Roman VLASOV (RUS) est l'une des plus grandes stars de la lutte gréco-romaine de la décennie. Vlasov devint champion du monde à 20 ans exactement en 2011. L'année suivante, il remportait les JO de Londres. Médaillé mondial d'argent en 2013, il obtenait son second titre mondial en 2015 avant de défendre victorieusement son titre olympique aux JO de Rio en 2016.
 
Natalia VOROBEVA (RUS)
 
Natalia VOROBEVA (RUS) a remporté deux médailles olympiques et quatre mondiales entre 2010 et 2020. Lors des JO de Londres en 2012, Vorobeva vainquit la deux fois médaillée olympique Stanka ZLATEVA (BUL) pour remporter le titre. Médaillée mondiale d'argent en 2013 et de bronze en 2014, elle remporte son premier titre mondial en 2015. Elle engrange sa seconde médaille olympique en 2016, lorsqu'elle remporte l'argent aux Jeux de Rio, et son second titre mondial en 2019 lors du championnat du monde de Noursoultan.
 
Artur ALEKSANYAN (ARM)
 
Artur ALEKSANYAN (ARM) est l'un des athlètes de lutte gréco-romaine les plus décorés de la décennie.

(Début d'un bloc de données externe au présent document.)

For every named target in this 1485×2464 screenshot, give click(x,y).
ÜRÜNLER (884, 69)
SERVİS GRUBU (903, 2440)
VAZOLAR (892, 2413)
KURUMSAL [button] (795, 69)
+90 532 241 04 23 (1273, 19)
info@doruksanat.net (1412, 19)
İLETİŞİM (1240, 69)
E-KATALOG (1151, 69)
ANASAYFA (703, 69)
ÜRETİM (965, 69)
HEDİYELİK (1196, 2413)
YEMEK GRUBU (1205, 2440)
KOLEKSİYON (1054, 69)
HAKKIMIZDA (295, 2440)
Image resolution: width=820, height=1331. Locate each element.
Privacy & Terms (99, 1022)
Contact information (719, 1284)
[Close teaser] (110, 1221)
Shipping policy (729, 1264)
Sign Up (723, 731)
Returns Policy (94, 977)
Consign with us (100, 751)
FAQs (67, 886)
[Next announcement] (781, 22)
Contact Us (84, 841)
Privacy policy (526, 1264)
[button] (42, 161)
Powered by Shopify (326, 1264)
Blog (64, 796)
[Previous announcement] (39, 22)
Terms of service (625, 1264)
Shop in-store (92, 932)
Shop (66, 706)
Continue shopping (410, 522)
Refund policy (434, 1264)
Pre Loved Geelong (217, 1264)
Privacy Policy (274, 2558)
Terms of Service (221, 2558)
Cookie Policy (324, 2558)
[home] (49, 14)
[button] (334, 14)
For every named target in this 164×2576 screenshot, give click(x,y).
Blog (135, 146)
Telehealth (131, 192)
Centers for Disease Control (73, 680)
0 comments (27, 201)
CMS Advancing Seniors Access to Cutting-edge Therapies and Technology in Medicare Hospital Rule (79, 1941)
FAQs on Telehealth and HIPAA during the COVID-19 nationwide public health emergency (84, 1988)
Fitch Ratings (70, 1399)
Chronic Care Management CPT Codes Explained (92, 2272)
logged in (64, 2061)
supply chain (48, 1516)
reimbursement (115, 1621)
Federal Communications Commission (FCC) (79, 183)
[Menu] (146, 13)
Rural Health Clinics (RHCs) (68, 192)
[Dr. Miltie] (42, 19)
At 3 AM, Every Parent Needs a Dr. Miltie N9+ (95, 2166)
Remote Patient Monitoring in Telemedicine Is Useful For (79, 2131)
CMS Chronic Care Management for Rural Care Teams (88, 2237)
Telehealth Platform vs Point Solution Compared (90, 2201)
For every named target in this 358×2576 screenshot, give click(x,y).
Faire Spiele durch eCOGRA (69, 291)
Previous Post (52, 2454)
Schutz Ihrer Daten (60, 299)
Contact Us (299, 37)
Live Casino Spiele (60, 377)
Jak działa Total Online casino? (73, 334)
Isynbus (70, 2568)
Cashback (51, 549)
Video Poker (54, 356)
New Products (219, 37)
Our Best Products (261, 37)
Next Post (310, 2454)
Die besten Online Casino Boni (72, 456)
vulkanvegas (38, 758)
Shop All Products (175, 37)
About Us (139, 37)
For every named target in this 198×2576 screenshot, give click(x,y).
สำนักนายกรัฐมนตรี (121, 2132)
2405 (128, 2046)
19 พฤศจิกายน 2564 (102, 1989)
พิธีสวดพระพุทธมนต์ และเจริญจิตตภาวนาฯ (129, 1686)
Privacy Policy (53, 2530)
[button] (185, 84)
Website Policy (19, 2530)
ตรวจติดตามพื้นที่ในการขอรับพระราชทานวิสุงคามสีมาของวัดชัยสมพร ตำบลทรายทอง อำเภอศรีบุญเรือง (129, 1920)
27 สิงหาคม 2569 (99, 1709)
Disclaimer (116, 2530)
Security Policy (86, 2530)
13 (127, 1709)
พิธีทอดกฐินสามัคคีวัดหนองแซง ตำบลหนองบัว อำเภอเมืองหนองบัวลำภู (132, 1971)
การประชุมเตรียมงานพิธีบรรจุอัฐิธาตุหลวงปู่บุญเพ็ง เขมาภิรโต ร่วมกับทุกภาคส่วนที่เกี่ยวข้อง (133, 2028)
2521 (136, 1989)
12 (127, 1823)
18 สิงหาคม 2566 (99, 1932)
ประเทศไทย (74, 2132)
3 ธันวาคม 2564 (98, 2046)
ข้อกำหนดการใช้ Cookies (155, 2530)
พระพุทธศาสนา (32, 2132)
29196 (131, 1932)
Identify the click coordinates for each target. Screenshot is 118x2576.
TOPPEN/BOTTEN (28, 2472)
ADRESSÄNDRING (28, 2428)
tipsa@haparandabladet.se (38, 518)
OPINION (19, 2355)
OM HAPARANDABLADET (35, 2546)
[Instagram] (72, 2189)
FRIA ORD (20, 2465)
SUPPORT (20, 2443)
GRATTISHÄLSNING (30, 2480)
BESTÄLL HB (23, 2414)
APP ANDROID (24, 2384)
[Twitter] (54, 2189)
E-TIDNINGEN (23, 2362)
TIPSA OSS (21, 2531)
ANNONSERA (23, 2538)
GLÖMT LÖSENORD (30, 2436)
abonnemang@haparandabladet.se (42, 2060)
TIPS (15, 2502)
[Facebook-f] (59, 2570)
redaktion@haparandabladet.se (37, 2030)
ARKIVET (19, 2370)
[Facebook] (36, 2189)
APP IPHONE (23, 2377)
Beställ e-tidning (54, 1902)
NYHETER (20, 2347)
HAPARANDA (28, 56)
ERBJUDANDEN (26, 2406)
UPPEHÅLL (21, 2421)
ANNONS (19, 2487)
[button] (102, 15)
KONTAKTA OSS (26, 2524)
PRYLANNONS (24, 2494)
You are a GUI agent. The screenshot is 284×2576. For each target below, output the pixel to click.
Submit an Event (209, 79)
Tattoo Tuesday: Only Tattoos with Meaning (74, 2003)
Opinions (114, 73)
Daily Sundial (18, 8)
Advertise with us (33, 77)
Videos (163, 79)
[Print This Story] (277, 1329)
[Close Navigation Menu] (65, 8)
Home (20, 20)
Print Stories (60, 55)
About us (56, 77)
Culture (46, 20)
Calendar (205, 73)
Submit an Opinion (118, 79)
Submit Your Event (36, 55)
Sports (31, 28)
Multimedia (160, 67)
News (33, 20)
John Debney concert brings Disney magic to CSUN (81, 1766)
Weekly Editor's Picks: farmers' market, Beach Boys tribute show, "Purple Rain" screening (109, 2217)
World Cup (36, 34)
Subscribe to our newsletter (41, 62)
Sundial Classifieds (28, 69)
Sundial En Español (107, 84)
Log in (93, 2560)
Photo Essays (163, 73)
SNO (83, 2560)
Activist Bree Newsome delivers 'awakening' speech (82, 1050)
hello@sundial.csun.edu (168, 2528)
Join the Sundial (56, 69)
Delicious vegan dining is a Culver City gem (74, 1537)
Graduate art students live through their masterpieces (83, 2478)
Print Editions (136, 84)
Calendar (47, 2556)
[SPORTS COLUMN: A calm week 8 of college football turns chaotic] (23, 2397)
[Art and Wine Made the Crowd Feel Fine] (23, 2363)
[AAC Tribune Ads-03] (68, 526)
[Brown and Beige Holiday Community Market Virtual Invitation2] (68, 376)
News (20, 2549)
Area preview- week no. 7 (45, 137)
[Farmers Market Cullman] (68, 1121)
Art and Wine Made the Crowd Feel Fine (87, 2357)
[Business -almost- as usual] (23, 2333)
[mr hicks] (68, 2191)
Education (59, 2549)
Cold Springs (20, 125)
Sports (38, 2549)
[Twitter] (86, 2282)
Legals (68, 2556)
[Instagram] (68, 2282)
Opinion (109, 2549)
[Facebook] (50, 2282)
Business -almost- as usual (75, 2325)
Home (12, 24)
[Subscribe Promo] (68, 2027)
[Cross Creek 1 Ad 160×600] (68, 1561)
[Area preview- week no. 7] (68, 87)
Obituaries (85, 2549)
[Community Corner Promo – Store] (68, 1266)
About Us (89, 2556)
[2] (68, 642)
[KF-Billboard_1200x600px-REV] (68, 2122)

Surnommé 'l'ours blanc', Aleksanyan a remporté des médailles mondiales - dont quatre d'or - ou olympiques lors de sept des huit dernières années. Médaillé d'argent aux JO de Londres en 2012 et au championnat du monde en 2013, il aligna ensuite quatre titres mondiaux consécutifs. En 2016, Aleksanyan devint champion olympique à Rio, et le premier Arménien champion olympique du 21ème siècle.
 
Vladimir KHINCHEGASHVILI (GEO)
 
Vladimir KHINCHEGASHVILI (GEO) reste l'un des lutteurs les plus populaires de la décennie. Son premier exploit majeur date de 2012, lorsqu'il remporta la médaille d'argent des JO de Londres en lutte libre. Médaillé mondial d'argent en 2014, Khinchegashvili décroche le titre l'année suivante à Las Vegas. Mais c'est sa course vers l'or olympique aux JO de Rio qui l'a placé au firmament des plus grands. Il obtint encore une médaille mondiale de bronze en 2017.
 
Taha AKGUL (TUR)
 
Poids lourd de lutte libre, Taha AKGUL (TUR) domina le circuit de 2014 à 2016, décrochant deux titres mondiaux et l'or des Jeux de Rio. Il se contenta de l'argent des mondiaux en 2017 et 2019, chaque fois vaincu par son rival Geno PETRIASHVILI (GEO) en finale.
 
Adeline GRAY (USA)
 
Adeline GRAY (USA) est entrée dans l'histoire en 2019 en devenant la première femme des Etats-Unis cinq fois championne du monde : 2012, 2014, 2015, 2018 et 2019. Olympienne en 2016, elle a remporté des médailles d'or lors de chacune de ses quatre dernières participations à un championnat du monde. Sa dernière défaite en championnat du monde remonte à 2013, où elle avait dû se contenter du bronze, comme en 2011.